Getting Started With Sentiment Analysis
It is the process of detecting positive or negative sentiment in text.
It is also referred to as opinion mining.
It is an approach to natural language processing (NLP) that identifies the emotional tone
behind a body of text.
It is vastly used by organizations to determine and categorize opinions about a produt, service or idea
Sentiment analysis involves the use of data mining, machine learning (ML), artificial intelligence
and computational linguistics to mine text for sentiment and subjective information.
Such information maybe classified as:
- positive
- neutral
- negative This classification is also known as polarity of a text. Graded Sentiment Analysis
- very positive
- positive
- Neutral
- Negative
- Very Negative This is also referred to as graded or fine-grained sentiment anlysis.
Types of Sentiment Analysis
- Intent-based - recognizes motivation behind a text
- Fine-grained - graded sentiment analysis
- Emotion-detection - allows detection of various emotions
- Aspect-based - anayses text to know particular aspects/features mentioned in all the polarity.
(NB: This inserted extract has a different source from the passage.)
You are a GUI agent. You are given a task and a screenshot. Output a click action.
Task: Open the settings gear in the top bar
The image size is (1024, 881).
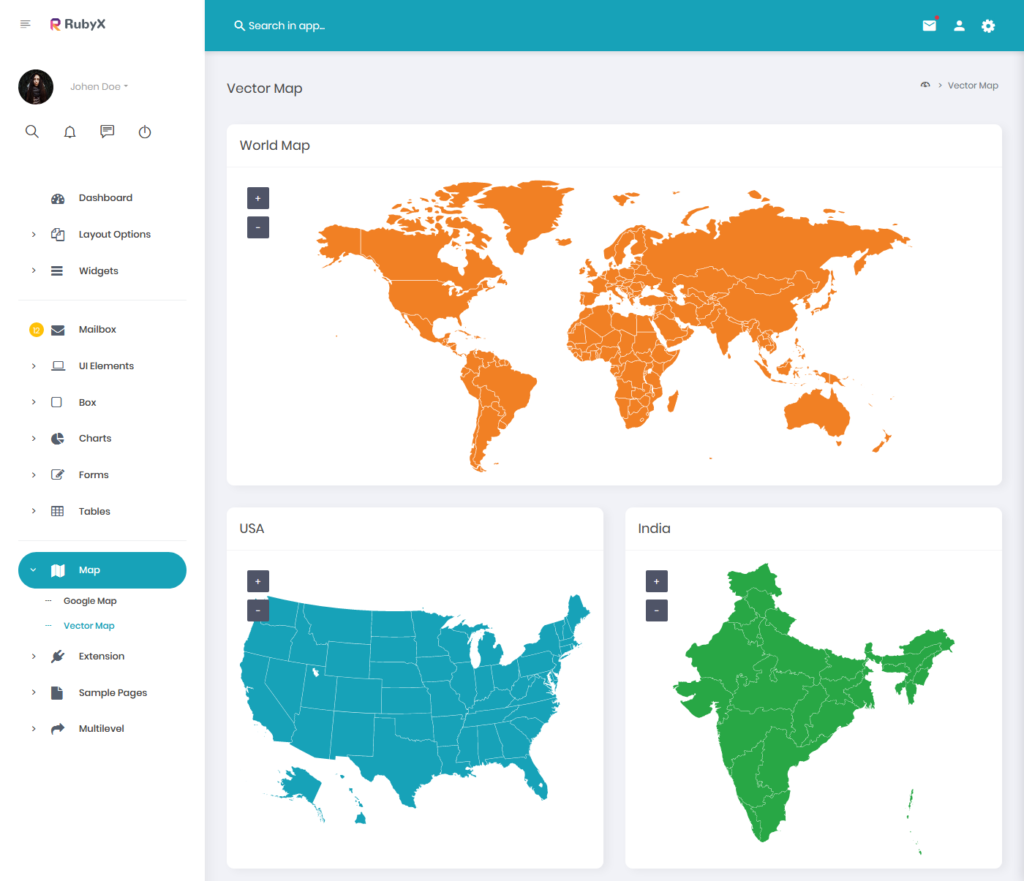[x=988, y=25]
We will not dive into these types for now.
This in turn helps organizations to gather insights into real-time customer sentiment,
customer experience and brand reputation.
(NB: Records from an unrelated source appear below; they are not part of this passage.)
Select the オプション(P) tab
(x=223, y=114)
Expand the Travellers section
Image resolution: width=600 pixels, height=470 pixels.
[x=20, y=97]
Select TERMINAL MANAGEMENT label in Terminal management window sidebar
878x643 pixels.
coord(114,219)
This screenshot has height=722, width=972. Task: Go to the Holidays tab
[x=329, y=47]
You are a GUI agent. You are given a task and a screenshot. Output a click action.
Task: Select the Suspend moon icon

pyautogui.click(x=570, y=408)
Generally these tools use text analytics to analyze online sources .
Benefits of sentiment analysis
- sorting data as scale
- real-time analysis
- consistent criteria
Steps involved in Sentiment Analysis
Sentiment analysis generally follows the following steps:
- Collect data - The text to be analyzed is identified and collected.
- Clean the data - The data is processed and cleaned to remove noise and parts of speech that don't have meaning relevant to the sentiment of the text.
- Extract features - A machine learning algorithm automatically extracts text features to identify negative or positive sentiment.
- Pick an ML model - A sentiment analysis tool scores the text using rule-based, automatic or hybrid ML model.
- Sentiment classification - Once a model is picked an used to analyze a piece of text, it assigns a sentiment score to the text including positive, negative of neutral.
Let's have a deep dive in sentiment analysis using an example
Step 1. Collect Data
We are going to used a data set from UCI Machine Learning Repository.
Let's start with importing the libraries that we will be using:
punkt
is a data package that contains pre-trained models for tokenization.
# import the required packages and libraries
import numpy as np
import pandas as pd
import nltk
nltk.download('punkt')
loading the dataset
pd.set_option('display.max_colwith', None)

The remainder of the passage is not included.